Quant à la clarté du texte, il n’y a pas à en douter.
S’il était obscur, nous ne pourrions pas l’interpréter
; nous ne sommes pas le pouvoir constituant, nous ne sommes que le pouvoir
législatif.
Si la loi des lois était obscure, elle a prévu les
moyens de procéder à sa réforme. C’est en procédant conformément aux
dispositions de l’article 141. Nous ne sommes pas ici les juges qui
interprétons la loi ; nous sommes ici les esclaves de la loi fondamentale : ou
il faut appliquer la lettre de l’article 36, ou il faut déclarer que l’article
est obscur. Il faut alors une proposition formelle pour interpréter l’article
36 ; il faut une réélection générale des deux chambres afin de porter une loi
interprétative de cet article.
Ainsi vous voyez qu’on n’a rien fait en s’efforçant de
vous prouver que l’article 36 est obscur.
Mais, dit-on, il y a un précédent ; c’est lorsque M.
de Mérode a exercé l’intérim au ministère de la guerre : il n’y a pas de
précédent qui puisse prévaloir contre le texte de la constitution, et de plus
les cas ne sont nullement semblables.
Quand M. de Mérode s’est chargé de l’interim de la
guerre, tout le monde a vu un provisoire parce que le genre des études et des
occupations qu’il a suivies montraient que sa carrière n’était pas de se placer
à la tête de la guerre ; il a été déchargé de ce fardeau, et je suis sûr, sur
la propre demande. Messieurs, en est-il de même de l’honorable député qui a le
portefeuille des affaires étrangères ? Ce n’est pas son coup d’essai dans la
carrière diplomatique ; il a été chargé de deux missions diplomatiques ; il ne
serait donc pas étonnant qu’il persévérât dans la carrière.
On ne doit pas laisser au pouvoir le moyen de violer
la constitution par des mots. Je ne pense pas que la lettre de l’article 36
nous permette de ne pas décider que M. Goblet, ayant été nommé à des fonctions
salariées, ne doit pas être réélu.
On a cité un précédent, j’en
citerai un autre : M. de Theux s’est trouvé dans la même position que M.

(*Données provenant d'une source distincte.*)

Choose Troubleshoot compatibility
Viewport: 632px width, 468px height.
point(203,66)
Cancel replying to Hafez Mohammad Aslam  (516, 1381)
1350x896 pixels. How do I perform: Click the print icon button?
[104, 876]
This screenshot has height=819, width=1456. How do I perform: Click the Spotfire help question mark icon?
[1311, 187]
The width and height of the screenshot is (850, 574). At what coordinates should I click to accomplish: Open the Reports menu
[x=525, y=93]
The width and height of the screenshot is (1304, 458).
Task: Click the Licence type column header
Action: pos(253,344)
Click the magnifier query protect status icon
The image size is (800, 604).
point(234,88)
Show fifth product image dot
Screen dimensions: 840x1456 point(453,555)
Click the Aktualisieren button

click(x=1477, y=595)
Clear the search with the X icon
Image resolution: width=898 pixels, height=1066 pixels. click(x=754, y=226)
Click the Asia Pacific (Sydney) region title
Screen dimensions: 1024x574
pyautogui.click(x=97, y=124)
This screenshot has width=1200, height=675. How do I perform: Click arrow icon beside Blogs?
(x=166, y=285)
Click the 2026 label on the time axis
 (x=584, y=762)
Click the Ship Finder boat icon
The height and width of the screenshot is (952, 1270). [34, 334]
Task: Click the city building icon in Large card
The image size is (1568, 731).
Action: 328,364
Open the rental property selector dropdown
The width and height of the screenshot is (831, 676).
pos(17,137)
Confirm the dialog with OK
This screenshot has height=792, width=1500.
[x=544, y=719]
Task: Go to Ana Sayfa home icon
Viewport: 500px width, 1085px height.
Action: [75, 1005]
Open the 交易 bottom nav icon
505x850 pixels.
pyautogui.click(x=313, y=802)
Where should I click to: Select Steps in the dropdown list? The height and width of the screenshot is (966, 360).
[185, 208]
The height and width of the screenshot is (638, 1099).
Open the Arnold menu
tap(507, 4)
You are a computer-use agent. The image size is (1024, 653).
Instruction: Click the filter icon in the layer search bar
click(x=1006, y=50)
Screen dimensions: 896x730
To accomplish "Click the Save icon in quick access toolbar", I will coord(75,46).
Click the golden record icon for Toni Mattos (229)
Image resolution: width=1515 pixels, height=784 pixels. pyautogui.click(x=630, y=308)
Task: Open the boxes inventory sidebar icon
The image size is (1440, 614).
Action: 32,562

Goblet. Il ne voulait pas jouir du traitement de ministre et ne prenait que le
titre de ministre ad interim.
Cependant M. de Theux, sentant
que la question n’était pas soutenable, a fait cesser l’intérim : je pense que
ce précédent vaut l’autre.
Ce serait avec regret que je verrais la chambre privée
des lumières de ces deux membres, et que les électeurs ne nous les renvoyassent
pas ; mais avant tout nous devons nous attacher à la lettre de l’article 36.
M. Duvivier.
- Messieurs, puisque ma qualité de député m’est contestée, je déclare que je me
soumets à la réélection.
M. F. de Mérode. - Si j’ai, en acceptant temporairement les fonctions de ministre de la
guerre, conservé mon mandat de député, c’est, messieurs, parce que je me
considérais comme autorisé par la constitution même à continuer de voter dans
cette chambre. En effet que veut l’article 36 de la constitution ? Empêcher la
corruption des représentants du pays, par la cupidité des traitements attachés
aux places. Ne subtilisons pas sur des mots, allons au fond des choses.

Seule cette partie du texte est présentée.